• _Problema a resolver_:
Recopila cada línea de las entradas siguientes que contenga la cadena "Instruction".

• _Registros de posición objetivo_:
___
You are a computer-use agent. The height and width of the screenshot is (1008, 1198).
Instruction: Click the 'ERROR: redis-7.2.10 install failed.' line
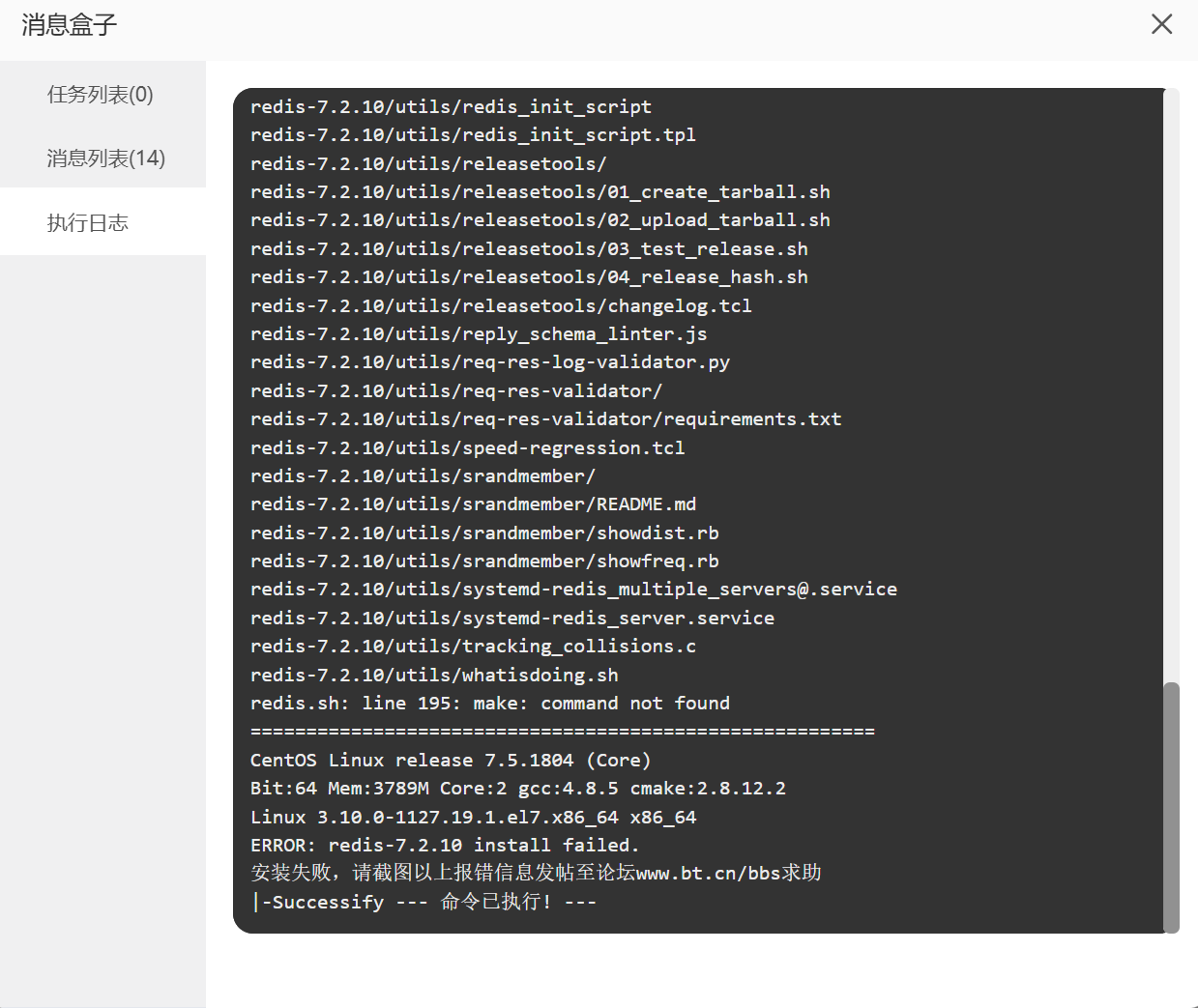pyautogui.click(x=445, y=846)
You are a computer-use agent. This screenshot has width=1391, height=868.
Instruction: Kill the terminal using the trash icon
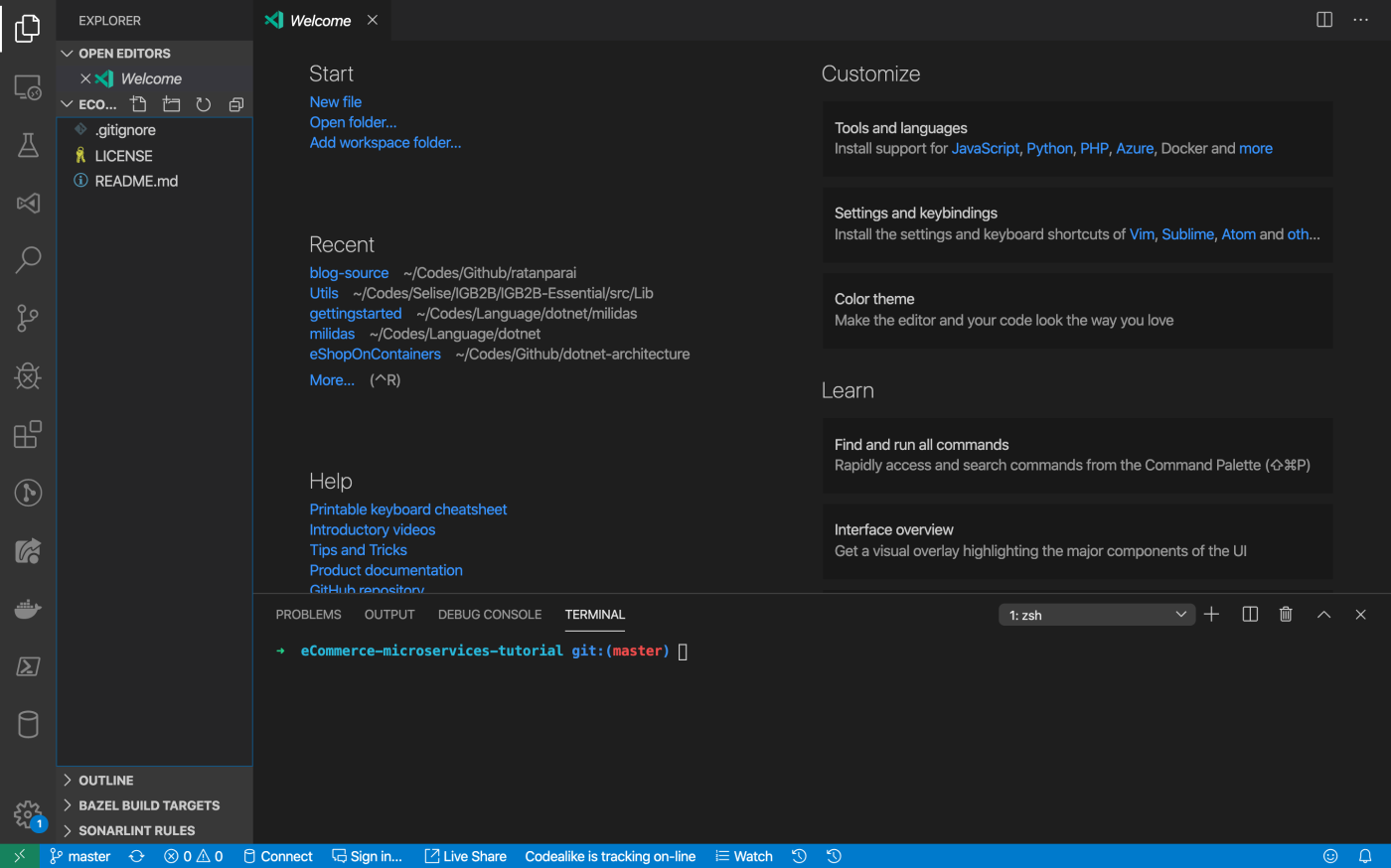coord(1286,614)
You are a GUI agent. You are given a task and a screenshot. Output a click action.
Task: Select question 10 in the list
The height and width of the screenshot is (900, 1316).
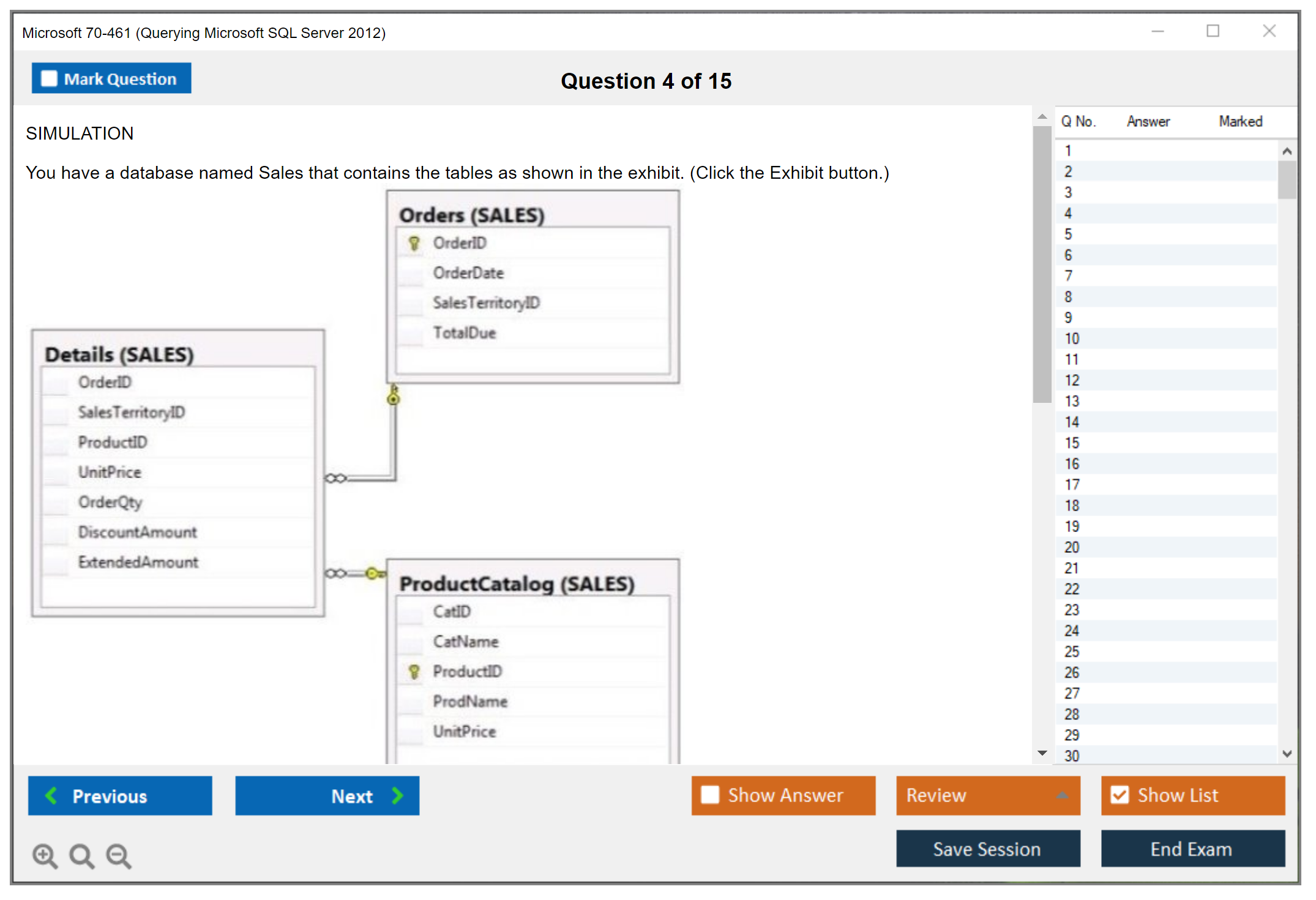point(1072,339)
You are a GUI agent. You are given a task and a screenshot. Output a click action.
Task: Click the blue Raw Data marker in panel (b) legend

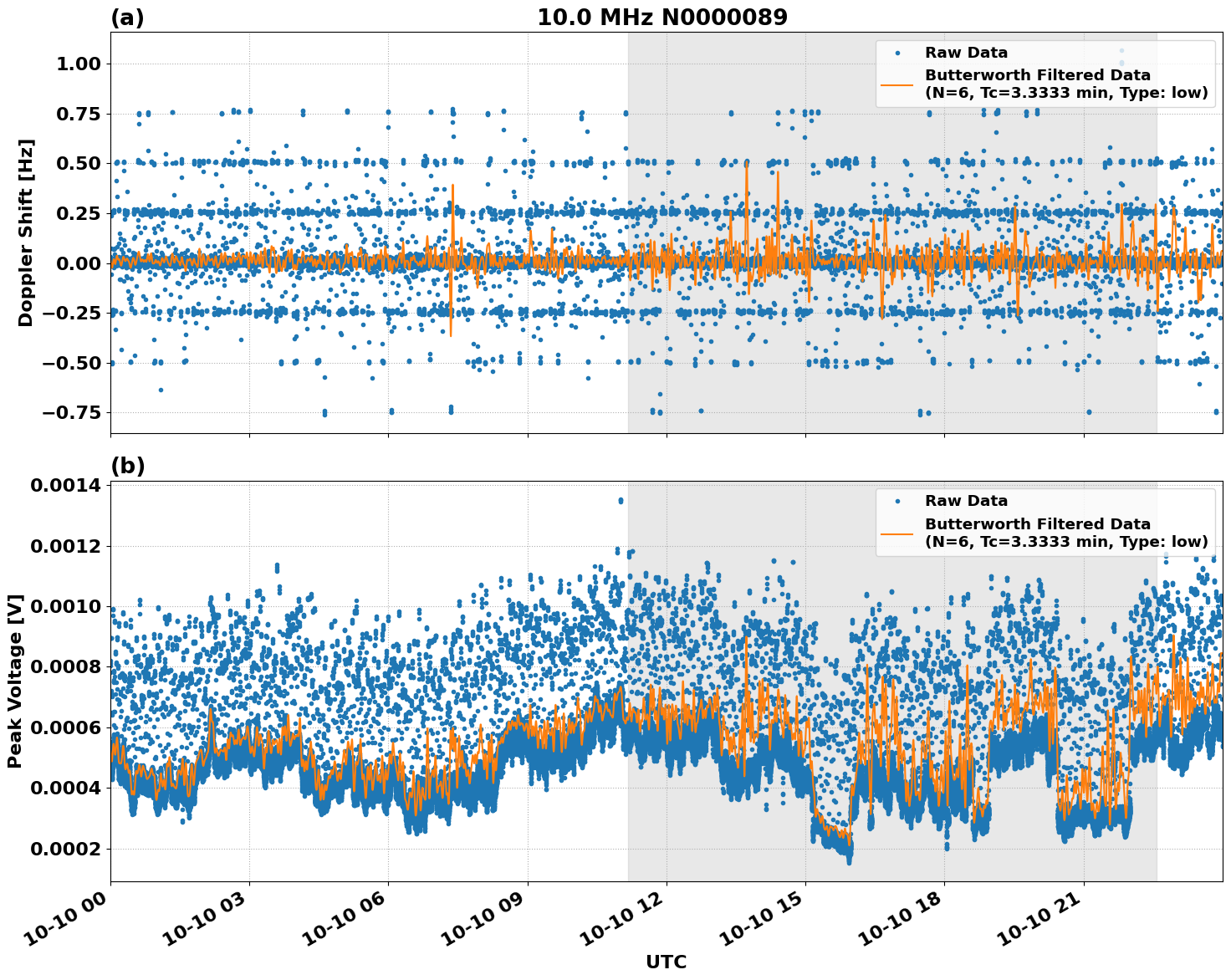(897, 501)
___
• _Solución_:
Instruction: Click the 'ERROR: redis-7.2.10 install failed.' line
Instruction: Kill the terminal using the trash icon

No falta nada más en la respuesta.